Após a morte da mãe, Agostinho voltou para a África junto com vários amigos devotos. Lá, levando uma vida monástica, ele iniciou seu trabalho filosófico de conciliar o neoplatonismo e o cristianismo de São Paulo. Mas Agostinho incluiu suas próprias ideias, muitas delas surpreendentes e que influenciariam séculos mais tarde a metafísica de Kant. Em pleno século 4 ele escreveu que o tempo é subjetivo e existe na mente humana como um aspecto de ver as coisas. Não podemos ver o mundo de outra forma, embora a realidade última não esteja sujeita ao tempo. Agostinho ainda afirmou que nada sabemos com precisão, a não ser que existimos e que pensamos, ideias que reapareceriam em Descartes, o fundador da filosofia moderna mais de um milênio à frente.
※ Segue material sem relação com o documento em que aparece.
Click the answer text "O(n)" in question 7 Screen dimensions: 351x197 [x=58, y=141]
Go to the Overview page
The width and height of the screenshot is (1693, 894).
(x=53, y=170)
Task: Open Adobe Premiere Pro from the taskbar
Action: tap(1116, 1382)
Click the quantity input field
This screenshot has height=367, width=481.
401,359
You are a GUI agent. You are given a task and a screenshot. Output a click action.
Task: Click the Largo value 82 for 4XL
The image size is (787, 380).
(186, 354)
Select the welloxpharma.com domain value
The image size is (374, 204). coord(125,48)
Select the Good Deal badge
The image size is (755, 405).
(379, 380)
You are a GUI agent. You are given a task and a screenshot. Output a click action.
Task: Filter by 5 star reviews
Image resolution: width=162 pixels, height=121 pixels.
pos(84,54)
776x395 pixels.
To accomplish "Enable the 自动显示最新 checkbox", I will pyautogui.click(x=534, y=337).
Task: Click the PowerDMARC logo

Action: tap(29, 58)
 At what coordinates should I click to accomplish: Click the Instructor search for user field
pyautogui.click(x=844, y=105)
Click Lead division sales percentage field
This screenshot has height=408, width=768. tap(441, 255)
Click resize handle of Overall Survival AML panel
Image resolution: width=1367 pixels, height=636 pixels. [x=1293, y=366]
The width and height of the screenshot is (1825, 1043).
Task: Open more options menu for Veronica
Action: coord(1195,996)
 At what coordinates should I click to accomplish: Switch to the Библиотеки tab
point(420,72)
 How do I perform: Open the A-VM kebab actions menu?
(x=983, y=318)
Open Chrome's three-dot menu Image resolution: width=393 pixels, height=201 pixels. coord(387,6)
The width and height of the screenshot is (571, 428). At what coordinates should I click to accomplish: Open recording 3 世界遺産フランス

Em 396, Agostinho foi nomeado bispo de Hipona. Nessa época escreveu “Confissões”, obra em que relata as agonias sexuais de sua juventude e faz sua declaração de fé. Em “Confissões” já aparece os primeiros pensamentos de sua filosofia. Ele também escrevia violentos textos polêmicos contra várias seitas que faziam bastante sucesso no cristianismo, como o maniqueísmo, o donatismo e o pelagianismo. Suas campanhas ajudaram a fixar a ortodoxia cristã. Ele levou isso mais adiante ainda ao escrever “A cidade de Deus”, obra de teologia e filosofia que estabelece a primeira visão cristã da história. Os últimos anos de vida de Agostinho acompanharam o declínio do Império Romano. Ele morreu em 28 de agosto de 430, durante o cerco dos vândalos a Hipona. Logo após sua morte ele foi reconhecido como santo. Seus restos mortais foram trazidos pelo rei dos lombardos para Pavia, na Itália, e estão perto do altar-mor da igreja San Pietro in Ciel d’oro.

O que é o tempo?

Não houve tempo nenhum em que não fizésseis alguma coisa, pois fazíeis o próprio tempo.
Nenhum tempo Vos é coeterno porque Vós permaneceis imutável, e se os tempos assim permanecessem, já não seriam tempos. Que é, pois o tempo? Quem poderá explicá-lo clara e brevemente? Quem poderá apreendê-lo, mesmo só como pensamento, para depois nos traduzir por palavras o seu conceito? E que assunto mais familiar e mais frequente nas nossas conversas do que o tempo? Quando dele falamos, compreendemos o que dizemos. Compreendemos também o que nos dizem quando dele nos falam. O que é, por conseguinte, o tempo? Se ninguém me perguntar, eu sei; se quiser explicá-lo a quem me fizer a pergunta, já não sei. Porém, atrevo-me a declarar, sem receio de contestação, que, se nada sobrevivesse, não haveria tempo futuro, e se agora nada houvesse, não existia o tempo presente.
De que modo existem aqueles dois tempos – o passado e o futuro – se o passado já não existe e o futuro ainda não veio? Quanto ao presente, se fosse sempre presente e não passasse para o pretérito, já não seria tempo mas eternidade. Mas se o presente, para ser tempo, tem necessariamente de passar para o pretérito, como podemos afirmar que ele existe, se a causa da sua existência é a mesma pela qual deixará de existir? Para que digamos que o tempo verdadeiramente só existe porque tende a não ser?